Fathers, after all, are the ones who tell their little girls that they're perfect just the way they are; that they don't need to be one bit thinner; and that under no circumstances are they going out of the house dressed that way.

It can't be coincidence that girls' self-objectification -- looking for male attention in all the wrong ways -- has risen as father presence has declined. At last tally, 30 percent of fathers weren't sleeping in the same house as their biological children.

The APA is calling for more education, more research, forums, girls groups and Web zines to tackle girl sexualization. But my instinctual guess is that getting fathers back into their daughters' lives and back on the job would do more than all the forums and task forces combined.

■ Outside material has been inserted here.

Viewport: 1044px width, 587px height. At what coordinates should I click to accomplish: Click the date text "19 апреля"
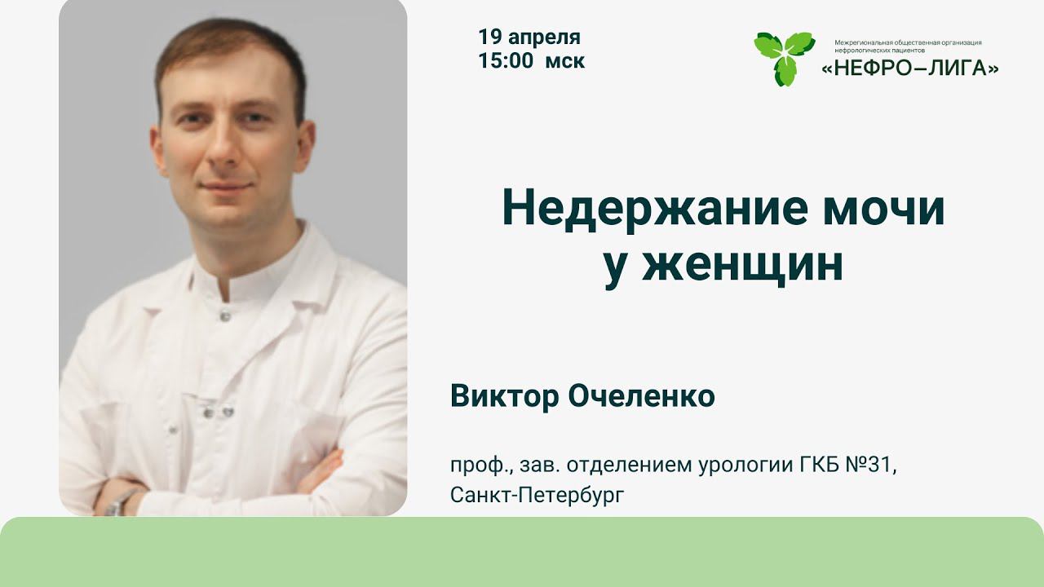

Ultimately, it's a daddy thing.

While I won't argue the value of having a dad around, I find it hard to believe that a dad is the only person who can help a girl with self-confidence. A mother can tell a girl that she looks fine. A mother can tell a girl that she doesn't need to be thinner. Mothers can also tell their daughters that they can't leave the house dressed like a hooker.

I think that it's ridiculous to assume that the lack of a father is the determining factor. This is like linking ice cream sales to murders, since they correlate in frequency. (Hint: They both have to do with summer and not so much to do with each other.)